4.2.5 Effect of increasing wind speed
The model assumes that increasing wind speed has a simple linear effect on how far the sand is transported before deposition. It’s likely that an increase in wind speed has a non-linear impact on sand erosion, travel distance, and deposition probability.
4.2.6 Sand transport
Currently the model assumes the sand is transported in a straight line from source to destination regardless of what is in the path. This is likely only true for a flat plain, as soon as dunes form the wind would flow around and through them changing this straight-line assumption and likely increasing deposition at the base or sides of a dune where the wind changes direction (particularly in low wind conditions). A more accurate model would couple the wind deposition vector with the elevation.
4.2.7 Vegetation growth
We have implemented a very simple vegetation component to the model where the whole patch becomes vegetated and ‘fixed’ if vegetation grows on it. This is based on a fixed percentage for a patch without sand and 0.01 of that percentage for patches with sand. This is highly unlikely to be equivalent to reality due to the overly simple nature of the implementation.
4.2.8 Sand supply
We have assumed that sand supply can be modelled using mean-initial-depth; a lower mean depth of sand leads to a lower supply. This decision is largely justified in that we have been able to largely replicate the phase diagrams from literature showing expected dune type for a range of wind conditions and sand supply. However, it is also a simplistic implementation that is strongly dependant on the slab height used in the model and the wrapping world boundaries. An alternate way of modelling sand supply would have been to not wrap the world boundaries and each tick introduce a percentage of sand from the specified wind direction. This method would, in some respects, be closer to what happens in reality however it also has its own drawbacks.
4.2.9 Obstacle model
The obstacle model was implemented on a modified version of the full model with vegetation removed and less variables available for modification. It was done this way to simplify the model and make it easier to implement the obstacle detection.

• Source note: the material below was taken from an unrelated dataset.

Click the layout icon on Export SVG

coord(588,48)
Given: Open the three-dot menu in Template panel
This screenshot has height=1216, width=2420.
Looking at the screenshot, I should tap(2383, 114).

Obstacle detection is performed by moving the slabs of sand in 0.5 patch in-crements until the full move distance is reached checking at each step whether an obstacle had been encountered. This method of moving the slabs of sand is inefficient and the time required per tick increases with the size of the wind-speed, along with the total number of patches. One potential way of avoiding this in-crease would be to model the movement of a slab of sand using a turtle, this would give access to additional functions that aren’t usable with patches.